CHAPTERS
From anti-vax research to spotting coordinated manipulation tactics
Renée DiResta explains how her initial interest in California’s anti-vaccine activism (as a new parent) led her to study how small groups can disproportionately amplify narratives online. She describes early observations of hashtag gaming, automation, and the way algorithms can be deliberately exploited.
The broader context: ISIS, propaganda, and the evolving information ecosystem
DiResta connects her early findings to parallel research on ISIS’s social-media propaganda operations. She outlines how information hops across platforms and how social systems evolved into an ecosystem vulnerable to influence campaigns.
How Russia entered the picture (2015) and why consolidation matters
The conversation shifts to the first major public reporting on the Internet Research Agency (IRA) and early rumblings about Russian manipulation. DiResta argues that consolidation of audiences onto a few dominant platforms made influence operations far easier to execute.
Bots, sock puppets, and “cyborg” accounts: what these operators really are
Joe and Renée dig into how suspicious accounts behave and why “bot” can be misleading. DiResta clarifies that many accounts were run by real people using semi-automation, posing as Americans and adopting trolling tactics to harass and provoke.

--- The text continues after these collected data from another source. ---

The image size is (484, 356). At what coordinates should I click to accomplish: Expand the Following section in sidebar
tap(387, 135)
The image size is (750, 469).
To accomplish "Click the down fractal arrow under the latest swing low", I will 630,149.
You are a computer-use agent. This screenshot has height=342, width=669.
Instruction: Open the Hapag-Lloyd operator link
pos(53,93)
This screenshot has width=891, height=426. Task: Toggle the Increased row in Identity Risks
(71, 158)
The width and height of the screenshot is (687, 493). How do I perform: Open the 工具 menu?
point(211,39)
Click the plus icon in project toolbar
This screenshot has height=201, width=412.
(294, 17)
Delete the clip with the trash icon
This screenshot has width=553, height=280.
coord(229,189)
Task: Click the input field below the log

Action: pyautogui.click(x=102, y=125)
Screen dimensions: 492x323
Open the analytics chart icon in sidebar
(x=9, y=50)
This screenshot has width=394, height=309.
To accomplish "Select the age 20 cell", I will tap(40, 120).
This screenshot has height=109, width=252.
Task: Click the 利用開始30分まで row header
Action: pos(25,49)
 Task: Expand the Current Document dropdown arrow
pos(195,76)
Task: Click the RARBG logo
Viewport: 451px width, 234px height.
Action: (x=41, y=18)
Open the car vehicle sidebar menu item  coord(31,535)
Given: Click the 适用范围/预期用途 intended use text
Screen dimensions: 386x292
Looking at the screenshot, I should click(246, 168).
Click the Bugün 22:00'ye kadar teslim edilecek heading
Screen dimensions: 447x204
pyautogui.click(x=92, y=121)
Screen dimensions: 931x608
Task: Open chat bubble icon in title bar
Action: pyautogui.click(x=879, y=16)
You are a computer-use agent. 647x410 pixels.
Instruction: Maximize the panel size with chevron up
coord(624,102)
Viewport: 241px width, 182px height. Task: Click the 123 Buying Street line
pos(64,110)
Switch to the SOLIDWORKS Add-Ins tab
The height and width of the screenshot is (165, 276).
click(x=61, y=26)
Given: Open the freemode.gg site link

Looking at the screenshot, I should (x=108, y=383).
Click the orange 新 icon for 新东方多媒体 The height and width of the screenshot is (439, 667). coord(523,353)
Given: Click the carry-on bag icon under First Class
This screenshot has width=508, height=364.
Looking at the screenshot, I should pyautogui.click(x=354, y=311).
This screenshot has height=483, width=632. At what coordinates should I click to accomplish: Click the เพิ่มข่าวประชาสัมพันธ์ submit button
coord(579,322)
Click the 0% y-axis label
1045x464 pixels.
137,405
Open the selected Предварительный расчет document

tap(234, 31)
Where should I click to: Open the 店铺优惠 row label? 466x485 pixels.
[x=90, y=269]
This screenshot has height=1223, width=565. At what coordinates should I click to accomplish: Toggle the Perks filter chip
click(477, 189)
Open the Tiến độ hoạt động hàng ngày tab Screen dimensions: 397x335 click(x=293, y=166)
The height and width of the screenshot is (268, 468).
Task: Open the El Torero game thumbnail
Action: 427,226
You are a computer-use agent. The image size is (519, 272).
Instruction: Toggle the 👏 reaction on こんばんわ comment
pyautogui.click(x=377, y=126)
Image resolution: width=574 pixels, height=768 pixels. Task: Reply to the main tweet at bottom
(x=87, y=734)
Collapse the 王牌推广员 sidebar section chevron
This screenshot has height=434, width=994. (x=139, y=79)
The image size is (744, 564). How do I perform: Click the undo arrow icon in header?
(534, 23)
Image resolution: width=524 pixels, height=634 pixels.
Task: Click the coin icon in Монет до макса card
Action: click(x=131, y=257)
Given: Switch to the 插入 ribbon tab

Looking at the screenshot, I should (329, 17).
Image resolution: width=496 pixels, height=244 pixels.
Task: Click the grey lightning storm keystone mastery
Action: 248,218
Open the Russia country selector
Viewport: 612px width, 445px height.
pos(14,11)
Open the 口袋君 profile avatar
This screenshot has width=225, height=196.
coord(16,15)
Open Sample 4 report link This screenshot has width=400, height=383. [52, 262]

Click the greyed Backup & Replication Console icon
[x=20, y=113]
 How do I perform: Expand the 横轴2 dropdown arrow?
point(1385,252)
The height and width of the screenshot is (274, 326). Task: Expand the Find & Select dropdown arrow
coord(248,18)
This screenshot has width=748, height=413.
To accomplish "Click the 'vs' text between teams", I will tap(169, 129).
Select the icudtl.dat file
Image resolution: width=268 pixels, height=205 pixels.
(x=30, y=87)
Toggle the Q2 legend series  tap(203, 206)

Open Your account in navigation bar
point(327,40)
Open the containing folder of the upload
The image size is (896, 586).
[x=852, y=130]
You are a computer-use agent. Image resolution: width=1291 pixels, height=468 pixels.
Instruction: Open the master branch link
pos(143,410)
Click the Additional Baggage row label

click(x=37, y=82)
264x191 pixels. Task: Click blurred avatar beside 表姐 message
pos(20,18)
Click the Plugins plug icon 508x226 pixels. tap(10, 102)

Inside the IRA: workplace structure, quotas, cultural training, and micro-targeting rules
DiResta describes whistleblower reporting and investigative findings about the IRA’s day-to-day operations. She explains how employees worked like a marketing agency with intelligence-style tactics, including quotas and highly granular cultural guidance to appear authentic.
The core strategy: build fake ‘tribes’ first, then activate influence later
DiResta explains that across platforms the IRA created identity-based communities (LGBT, Black community subgroups, far-right segments, etc.). Much of the content was non-political relationship-building, with occasional posts that reinforced in-group narratives and later nudged political behaviors.
Scale and optimization: follower counts, hit/flop pages, and repurposing ‘sleeper’ accounts
They discuss how some pages remained small while a few became huge, and how the IRA iterated like a growth team. DiResta shares examples of accounts that were rebranded and reused, potentially as sleeper assets that could be politicized later.
Did it swing the election? Measuring impact vs. missing context
Joe presses on influence and tone shifts; DiResta emphasizes the limits of what outside researchers can conclude. They can see engagement volumes and targeting behavior, but lack visibility into comment context, downstream persuasion, and behavior change (like voting).
Political objectives in the data: pro-Trump, anti-Clinton, and polarization mechanics
DiResta describes the political patterns found in platform-attributed datasets: sustained pro-Trump content on right-leaning pages, strong anti-Clinton messaging, and efforts to fracture moderates. On the left, content often aimed to suppress or redirect votes (e.g., to Jill Stein) and amplify resentment after primaries.
Beyond memes: real-world organizing, protests, and “spycraft” engagement
The discussion turns to the most unsettling element: IRA operatives directly contacted real activists and organized offline events. DiResta details Facebook events, funding offers, and stunts designed to provoke confrontation—showing influence operations can migrate from online manipulation to real-world unrest.
Platform response and accountability: from denial to hearings, notifications, and Section 230 tension
DiResta recounts the early resistance from platforms, followed by public pressure, investigative discoveries, and congressional hearings. They discuss notification efforts to users, the legal framework of Section 230, and the ongoing debate about what platforms should moderate—content, behavior, or coordinated inauthentic activity.
Moderation at scale and the ‘censorship’ feedback loop (Learn to Code, Warren ad, identity debates)
Joe and Renée examine how moderation errors and automation fuel distrust across the political spectrum. They cover keyword-based enforcement pitfalls, advertising policy confusion, privacy regulation (GDPR/California), and why real-identity requirements are not a simple fix.
The next wave: GAN faces, deepfakes, synthetic audio—and the risk of real-world escalation
DiResta warns that detection gets harder as AI generates realistic fake identities, voices, and videos. Joe expands on how synthetic media could trigger panic or irreversible actions, citing examples like false alerts; DiResta references earlier IRA hoaxes as proof of concept for crisis manipulation.